* BEGIN *

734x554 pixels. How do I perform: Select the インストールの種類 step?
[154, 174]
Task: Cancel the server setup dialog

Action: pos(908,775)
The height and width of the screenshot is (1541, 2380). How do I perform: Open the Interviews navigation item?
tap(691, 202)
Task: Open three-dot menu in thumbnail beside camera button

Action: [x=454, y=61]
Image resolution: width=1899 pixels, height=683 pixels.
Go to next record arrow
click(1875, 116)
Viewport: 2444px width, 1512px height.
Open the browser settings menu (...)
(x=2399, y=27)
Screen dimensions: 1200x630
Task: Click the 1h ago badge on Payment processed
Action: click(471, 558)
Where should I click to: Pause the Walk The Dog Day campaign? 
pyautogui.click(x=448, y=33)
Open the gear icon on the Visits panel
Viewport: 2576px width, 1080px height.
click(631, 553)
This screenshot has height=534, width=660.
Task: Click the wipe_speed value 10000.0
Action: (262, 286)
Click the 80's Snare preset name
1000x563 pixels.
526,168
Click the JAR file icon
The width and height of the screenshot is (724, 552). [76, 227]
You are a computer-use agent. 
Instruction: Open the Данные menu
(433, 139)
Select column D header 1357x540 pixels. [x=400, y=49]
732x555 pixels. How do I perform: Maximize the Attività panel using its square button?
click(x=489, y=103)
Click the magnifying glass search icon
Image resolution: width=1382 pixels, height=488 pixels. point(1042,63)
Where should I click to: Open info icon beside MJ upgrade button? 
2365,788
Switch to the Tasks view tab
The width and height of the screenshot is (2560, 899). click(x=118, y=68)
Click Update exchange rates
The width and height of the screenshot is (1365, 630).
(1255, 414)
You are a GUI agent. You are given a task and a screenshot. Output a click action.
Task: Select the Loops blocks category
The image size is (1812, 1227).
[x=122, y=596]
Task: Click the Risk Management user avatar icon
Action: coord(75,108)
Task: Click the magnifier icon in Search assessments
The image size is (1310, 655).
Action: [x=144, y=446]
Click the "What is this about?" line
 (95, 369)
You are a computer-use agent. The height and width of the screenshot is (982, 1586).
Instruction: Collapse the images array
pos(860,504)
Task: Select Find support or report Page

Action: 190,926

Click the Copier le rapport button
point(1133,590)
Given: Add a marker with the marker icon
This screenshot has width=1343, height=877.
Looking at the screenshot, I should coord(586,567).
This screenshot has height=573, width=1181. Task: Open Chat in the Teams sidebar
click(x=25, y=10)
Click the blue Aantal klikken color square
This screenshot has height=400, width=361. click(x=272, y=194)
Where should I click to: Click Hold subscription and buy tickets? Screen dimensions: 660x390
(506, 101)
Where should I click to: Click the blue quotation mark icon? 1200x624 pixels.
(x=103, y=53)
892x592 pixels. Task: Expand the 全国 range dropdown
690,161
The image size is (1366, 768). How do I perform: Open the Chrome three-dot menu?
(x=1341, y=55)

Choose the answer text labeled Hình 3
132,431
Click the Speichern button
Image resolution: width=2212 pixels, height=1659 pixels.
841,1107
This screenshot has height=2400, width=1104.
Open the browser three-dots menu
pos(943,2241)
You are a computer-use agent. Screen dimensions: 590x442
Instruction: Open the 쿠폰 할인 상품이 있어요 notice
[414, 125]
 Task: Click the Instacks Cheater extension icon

* END *

Exercise task:
Recast the lines of the records as a JSON list of strings, one string per line and no blank lines, covering only the part that opens with the line containing "You are a GUI" and closes with the line containing "pos(943,2241)".

Response:
[
  "You are a GUI agent. You are given a task and a screenshot. Output a click action.",
  "Task: Select the Loops blocks category",
  "The image size is (1812, 1227).",
  "[x=122, y=596]",
  "Task: Click the Risk Management user avatar icon",
  "Action: coord(75,108)",
  "Task: Click the magnifier icon in Search assessments",
  "The image size is (1310, 655).",
  "Action: [x=144, y=446]",
  "Click the \"What is this about?\" line",
  " (95, 369)",
  "You are a computer-use agent. The height and width of the screenshot is (982, 1586).",
  "Instruction: Collapse the images array",
  "pos(860,504)",
  "Task: Select Find support or report Page",
  "Action: 190,926",
  "Click the Copier le rapport button",
  "point(1133,590)",
  "Given: Add a marker with the marker icon",
  "This screenshot has width=1343, height=877.",
  "Looking at the screenshot, I should coord(586,567).",
  "This screenshot has height=573, width=1181. Task: Open Chat in the Teams sidebar",
  "click(x=25, y=10)",
  "Click the blue Aantal klikken color square",
  "This screenshot has height=400, width=361. click(x=272, y=194)",
  "Where should I click to: Click Hold subscription and buy tickets? Screen dimensions: 660x390",
  "(506, 101)",
  "Where should I click to: Click the blue quotation mark icon? 1200x624 pixels.",
  "(x=103, y=53)",
  "892x592 pixels. Task: Expand the 全国 range dropdown",
  "690,161",
  "The image size is (1366, 768). How do I perform: Open the Chrome three-dot menu?",
  "(x=1341, y=55)",
  "Choose the answer text labeled Hình 3",
  "132,431",
  "Click the Speichern button",
  "Image resolution: width=2212 pixels, height=1659 pixels.",
  "841,1107",
  "This screenshot has height=2400, width=1104.",
  "Open the browser three-dots menu",
  "pos(943,2241)"
]